Improving supply chain resilience is a critical strategic geo-economic priority for many like-minded states such as Canada, Japan and others in the Indo-Pacific and globally.

It requires a reshaping of the international trade order which is deeply integrated regardless of political and ideological differences. The geopolitical confrontation may have an impact on the supply chain, but so as the case of unintentional causes. While it is important to build up more resilient supply chains with allies, it is also important to consider accepting some of the risks and preparing for contingencies.
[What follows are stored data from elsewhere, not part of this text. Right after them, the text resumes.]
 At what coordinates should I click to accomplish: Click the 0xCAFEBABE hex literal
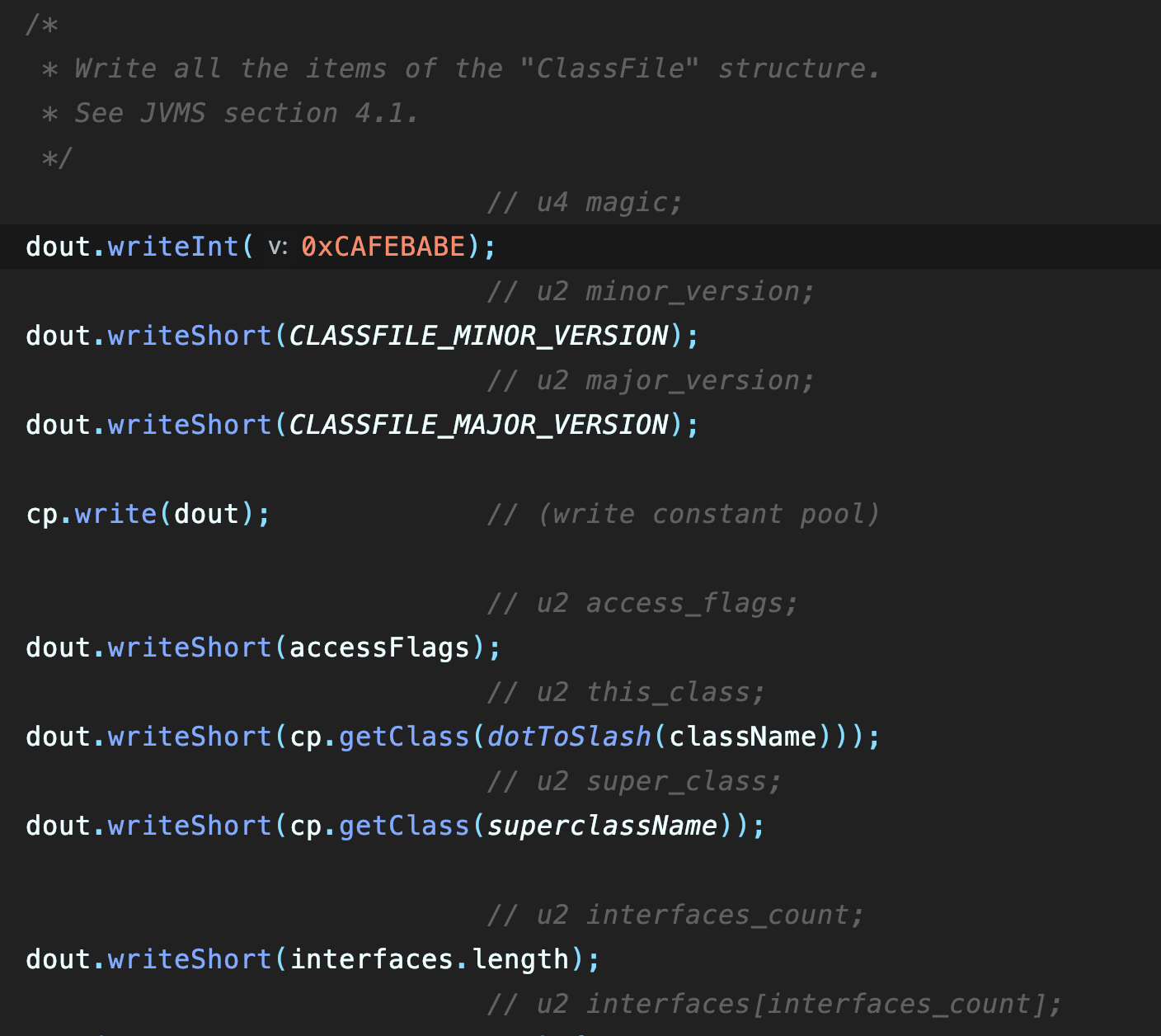383,247

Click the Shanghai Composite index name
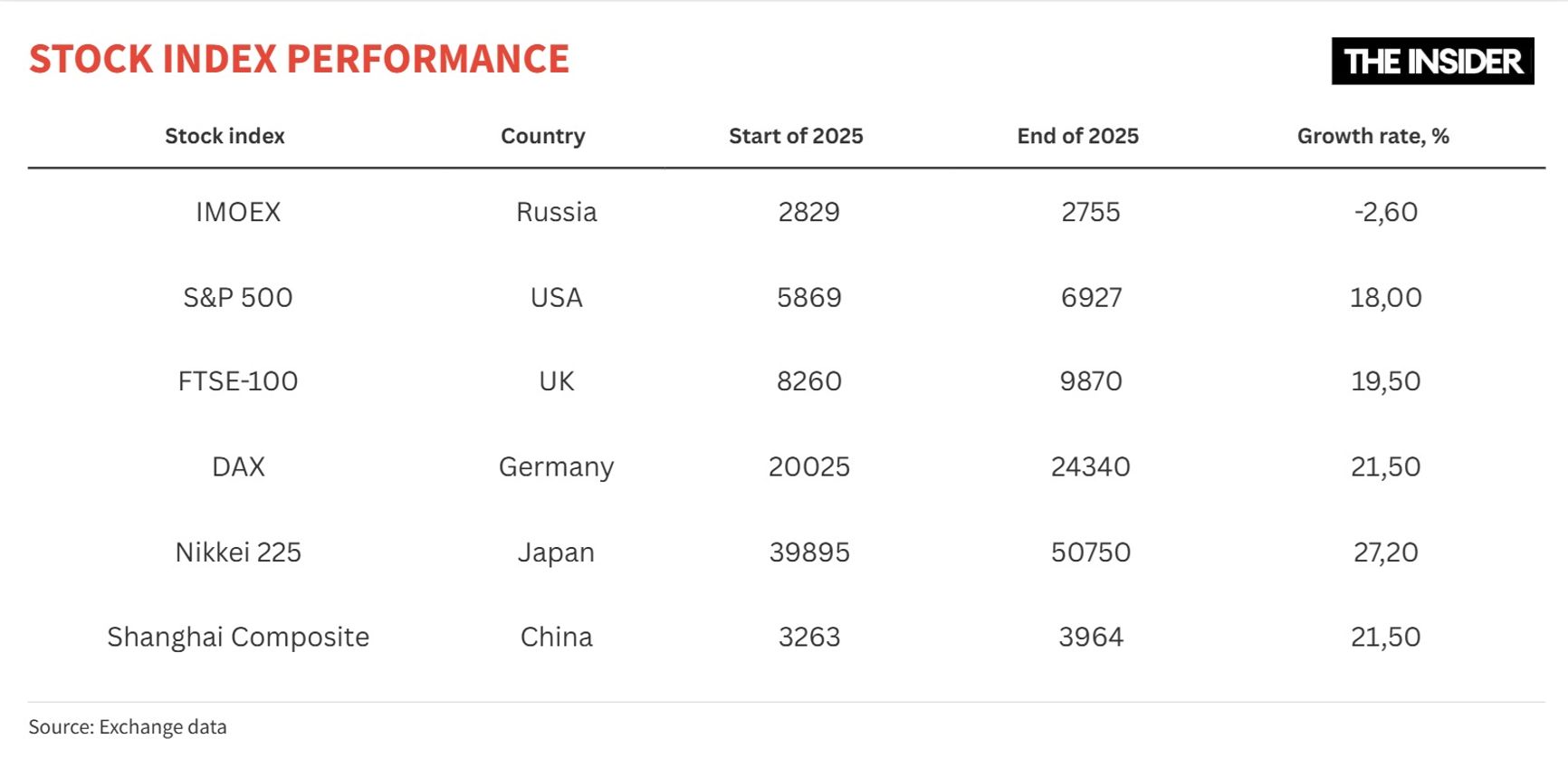[238, 638]
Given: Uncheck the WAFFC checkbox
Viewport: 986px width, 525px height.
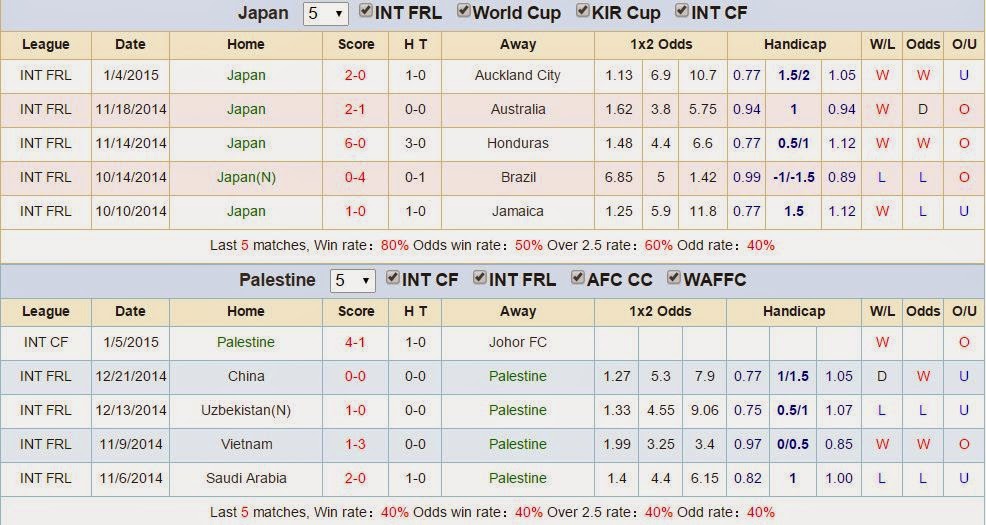Looking at the screenshot, I should pos(674,277).
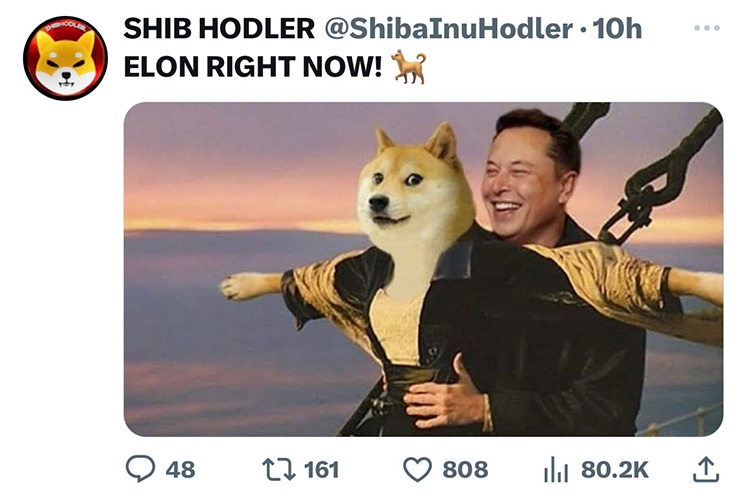Screen dimensions: 747x500
Task: Visit the @ShibaInuHodler handle link
Action: click(x=449, y=29)
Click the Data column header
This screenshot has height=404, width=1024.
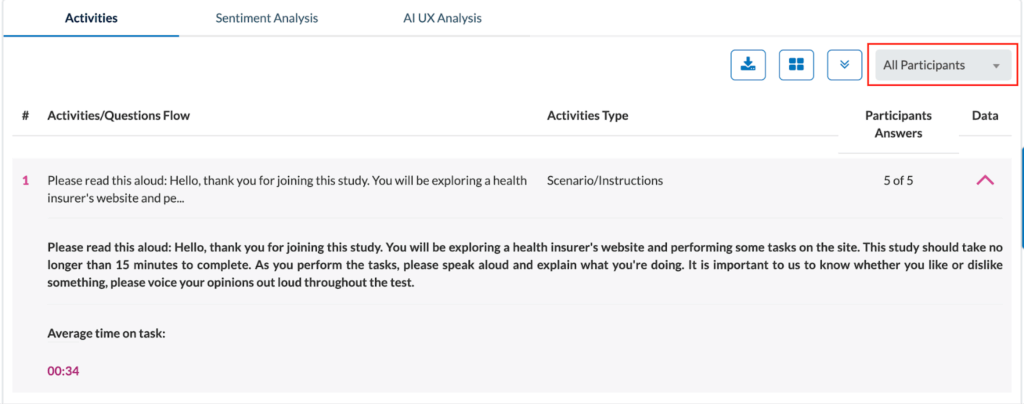point(985,116)
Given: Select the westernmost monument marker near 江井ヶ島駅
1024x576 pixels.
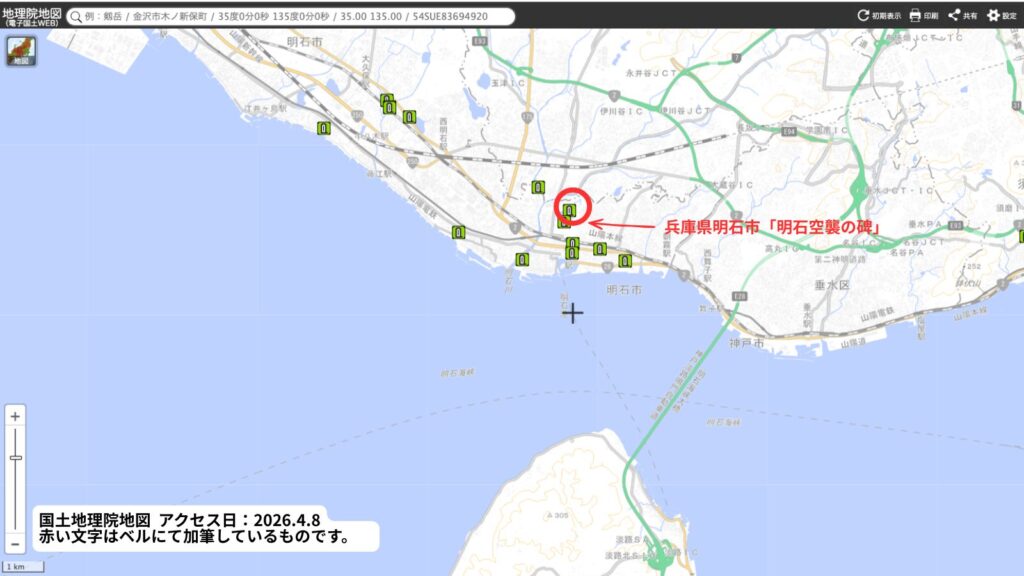Looking at the screenshot, I should click(323, 128).
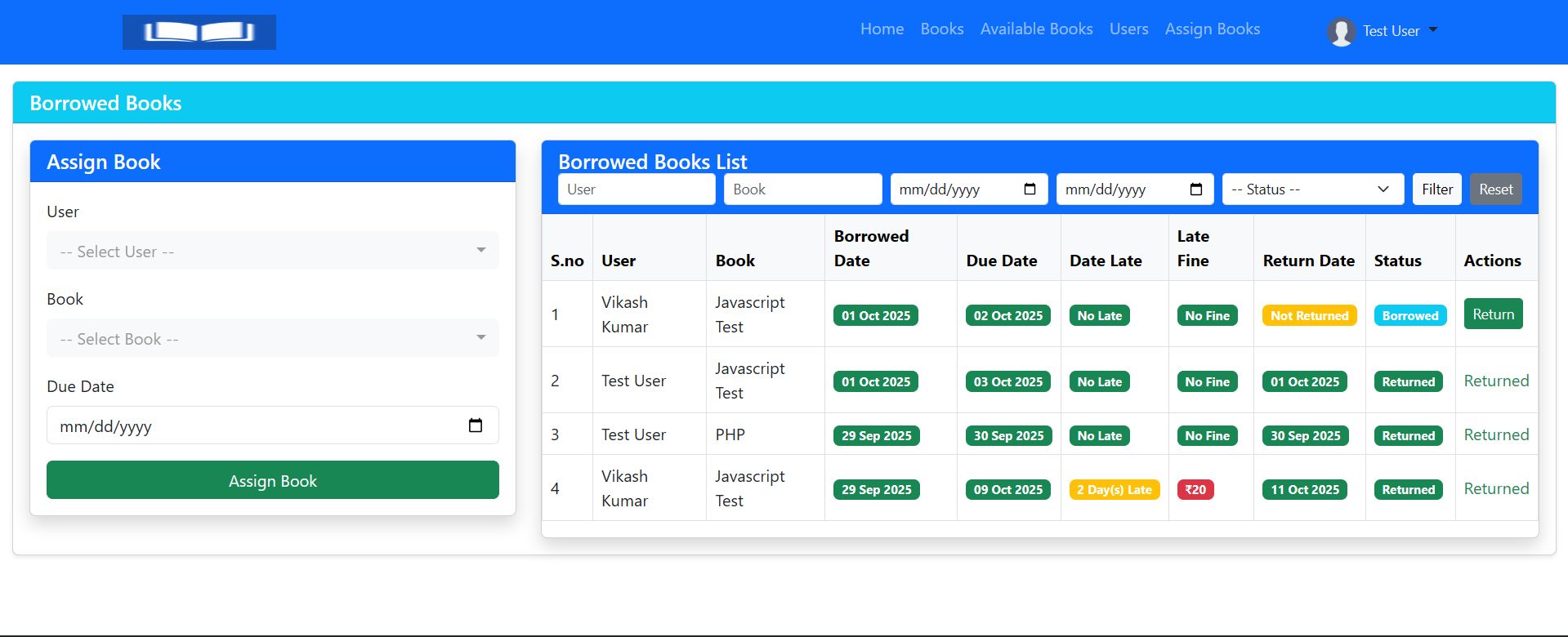Click the Not Returned badge

click(x=1308, y=316)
Kazuto Suzuki is a professor of science and technology policy at the Graduate School of Public Policy at the University of Tokyo, Japan. He graduated from the Department of International Relations, Ritsumeikan University, and received his Ph.D. from Sussex European Institute, University of Sussex, England. He has worked for the Fondation pour la recherche stratégique in Paris, France as an assistant researcher, as an associate professor at the University of Tsukuba from 2000 to 2008, and served as professor of international politics at Hokkaido University until 2020. He also spent one year at the School of Public and International Affairs at Princeton University from 2012 to 2013 as a visiting researcher. He served as an expert in the Panel of Experts for Iranian Sanction Committee under the United Nations Security Council from 2013 to July 2015. He has been the president of the Japan Association of International Security and Trade. His research focuses on the intersection of science/technology and international relations and on subjects including space policy, non-proliferation, export control and sanctions. His recent work includes Space and International Politics (in Japanese, awarded the Suntory Prize for Social Sciences and Humanities), Policy Logics and Institutions of European Space Collaboration and many others.